很多起重要作用的基因，不但在转录水平上受到调控，而且在转录后水平上也受到调控。在研究水稻蜡质基因表达调控的工作中，我们观察到粳稻寒丰的蜡质基因有2.3kb和3.3kb的两种转录产物存在，其中2.3kb转录产物是成熟的mRNA，而经分析证明，3.3kb转录产物是第1内含子未被切除的前体RNA。我们检测了三十多个水稻品种(其中有籼稻、粳稻和糯稻)的种子中直链淀粉的含量、Wx蛋白的相对含量与未成熟种子中蜡质基因二种转录产物的相对量。结果表明，直链淀粉、Wx蛋白与蜡质基因成熟mRNA(2.3kb)含量之间有正相关性；而与前体RNA(3.3kb)的含量有负相关性。由此提示不同水稻品种中蜡质基因的表达水平受蜡质基因转录后水平的调控，特别与转录初级产物中第1内含子被剪接的程度有关，即剪接效率高的品种直链淀粉含量也高[Wang，ZY；Zheng，FQ；Shen，GZ Gao，JP；Snustad，D.P.；Li，MG；Zhang，JL和Hong，MM，(1995)The amylose content in rice endosperm is related to thepost-transcriptional regulation of the waxy gene.Plant Journal.7(4)：613-622]。

为弄清稻米中直链淀粉是否确与此内含子剪接效率有关系，申请人构建了由籼稻232蜡质基因启动子、籼稻232(高直链淀粉含量的品种)或粳稻寒丰6366(中、低直链淀粉含量的品种)Wx基因第1内含子与GUS报告基因组成的两种嵌合基因，将含有这两种嵌合基因的质粒分别转化进不同的水稻品种中，测定它们的抗性愈伤组织与转基因植株未成熟种子胚乳中的GUS酶活性。测定结果显示含有籼稻232(高直链淀粉含量的品种)Wx基因第1内含子的嵌合基因GUS活性比粳稻寒丰6366(中、低直链淀粉含量的品种)Wx基因第1内含子的嵌合基因GUS活性明显高出几十倍。

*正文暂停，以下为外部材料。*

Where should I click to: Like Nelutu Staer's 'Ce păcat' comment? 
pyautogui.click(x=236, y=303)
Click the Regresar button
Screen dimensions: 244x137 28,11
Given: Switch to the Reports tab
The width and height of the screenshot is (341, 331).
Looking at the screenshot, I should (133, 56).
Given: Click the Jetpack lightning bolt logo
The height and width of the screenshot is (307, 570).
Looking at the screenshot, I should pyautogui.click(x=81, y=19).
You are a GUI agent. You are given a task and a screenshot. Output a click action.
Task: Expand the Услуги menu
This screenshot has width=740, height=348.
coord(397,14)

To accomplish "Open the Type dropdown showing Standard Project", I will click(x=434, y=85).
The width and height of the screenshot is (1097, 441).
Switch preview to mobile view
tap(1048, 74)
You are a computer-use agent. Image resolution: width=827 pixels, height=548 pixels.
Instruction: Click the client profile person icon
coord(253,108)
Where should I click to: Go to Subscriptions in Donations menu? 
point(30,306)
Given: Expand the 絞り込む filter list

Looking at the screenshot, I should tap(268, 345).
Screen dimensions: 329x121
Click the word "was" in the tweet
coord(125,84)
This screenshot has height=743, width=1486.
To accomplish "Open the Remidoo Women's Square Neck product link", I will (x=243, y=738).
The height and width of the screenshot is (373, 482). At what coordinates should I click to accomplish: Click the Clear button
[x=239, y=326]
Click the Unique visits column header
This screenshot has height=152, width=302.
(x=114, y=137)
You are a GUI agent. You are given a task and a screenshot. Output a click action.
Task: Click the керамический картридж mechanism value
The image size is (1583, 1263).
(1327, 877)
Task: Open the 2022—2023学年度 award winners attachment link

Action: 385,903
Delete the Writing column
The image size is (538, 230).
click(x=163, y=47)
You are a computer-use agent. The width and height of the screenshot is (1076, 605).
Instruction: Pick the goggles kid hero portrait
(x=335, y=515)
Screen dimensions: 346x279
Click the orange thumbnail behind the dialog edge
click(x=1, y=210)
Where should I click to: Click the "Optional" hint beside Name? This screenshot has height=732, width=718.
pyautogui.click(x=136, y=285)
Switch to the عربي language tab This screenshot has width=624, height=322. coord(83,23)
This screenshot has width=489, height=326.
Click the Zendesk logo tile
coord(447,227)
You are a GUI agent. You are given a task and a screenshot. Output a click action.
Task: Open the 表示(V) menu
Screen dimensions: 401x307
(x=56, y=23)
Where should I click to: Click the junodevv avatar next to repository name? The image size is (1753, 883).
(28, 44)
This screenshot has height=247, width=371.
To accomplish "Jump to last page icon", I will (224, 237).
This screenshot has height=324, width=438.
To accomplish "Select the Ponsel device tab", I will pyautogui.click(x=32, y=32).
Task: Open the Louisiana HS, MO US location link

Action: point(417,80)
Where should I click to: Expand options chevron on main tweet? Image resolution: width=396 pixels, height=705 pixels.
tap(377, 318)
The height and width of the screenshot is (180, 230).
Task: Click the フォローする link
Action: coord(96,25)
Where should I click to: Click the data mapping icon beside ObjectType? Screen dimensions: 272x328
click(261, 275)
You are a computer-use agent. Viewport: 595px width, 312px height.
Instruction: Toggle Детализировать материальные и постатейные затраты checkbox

申请人还通过RT-PCR并结合顺序测定，分析了不同水稻品种中蜡质基因第1内含子被剪接的情况。结果显示在高直链淀粉(＞20％)含量的水稻中，蜡质基因第1内含子的剪接完全符合内含子剪接的GT-AG规则；而在中、低直链淀粉(6～16％)含量的水稻中，蜡质基因第1内含子的剪接有替换现象，它们利用了隐蔽的供、受体位点[Cai，XL；Wang，ZY：Xing，YY；Zhang，JL and Hong，MM，(1998)Aberrantsplicing of intron 1 leads to the heterogeneous 5｀UTR and decreased expression of waxygene in rice cultivars of intermediate amylose content Plant Journal.14(4)：459-465.]。关于蜡质基因的特性分析还在进一步的研究之中。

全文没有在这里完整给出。